A primeira longa-metragem de Catarina Vasconcelos é sobre a morte e sobre a vida, sobre a avó, sobre a mãe e sobre todas as mães. “A Metamorfose dos Pássaros” tem acumulado prémios de júri e de público. Chega às salas portuguesas a 7 de outubro
Lúcia Crespo 01 de Outubro de 2021 às 11:00

"Há árvores que viram o pai e a mãe nascerem, e que viram os pais dos nossos pais nascerem, e que viram os pais dos pais dos nossos pais nascerem..." A voz-off do filme "A Metamorfose dos Pássaros" é a voz de Catarina Vasconcelos, nesta sua primeira longa-metragem, um filme sobre a morte e sobre a vida, sobre a avó, sobre a mãe e todas as mães. Depois da estreia mundial no Festival Internacional de Cinema de Berlim e da antestreia nacional no IndieLisboa, o filme estará nas salas portuguesas no dia 7 de outubro.
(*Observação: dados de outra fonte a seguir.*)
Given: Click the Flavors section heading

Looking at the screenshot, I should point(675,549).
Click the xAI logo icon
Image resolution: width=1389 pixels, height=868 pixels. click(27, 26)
Ganhou mais de 20 prémios em todo o mundo e foi selecionado por mais de 60 festivais.

Está surpreendida com a forma como as pessoas estão a receber o filme?

Fico sempre comovida, não esperava estas reações, até porque o filme partiu de uma esfera muito pessoal. De repente, extrapolou o universo familiar, chegou a muitas pessoas, e isso é comovente. Infelizmente, muitas e muitos de nós já passaram ou irão passar pela morte de uma mãe ou de alguém muito próximo. O tema é banal, mas o que sentimos não é nada banal, é violento, triste, faz-nos pensar. Tenho recebido mensagens de diversos sítios. Um rapaz polaco começava a sua mensagem de uma forma um bocado críptica, dizendo que o nosso corpo é feito de moléculas e de átomos, e que tinha sentido que todos os seus átomos tinham como que vibrado ao ver o filme, que sentiu tanta coisa que decidiu ligar à mãe, com quem não falava há 25 anos. Eu não sei o que é que se faz com uma mensagem destas… A história dele acabou por não ter um desenlace feliz, como se calhar não têm a maior parte das histórias. Fomos habituados à ideia do viveram felizes para sempre, isso não existe, mas existe um processo de fazer as coisas, e nesse processo podemos ser felizes em determinados momentos.

 

Decidiu até criar um "site" para partilhar muitas das histórias que lhe enviam.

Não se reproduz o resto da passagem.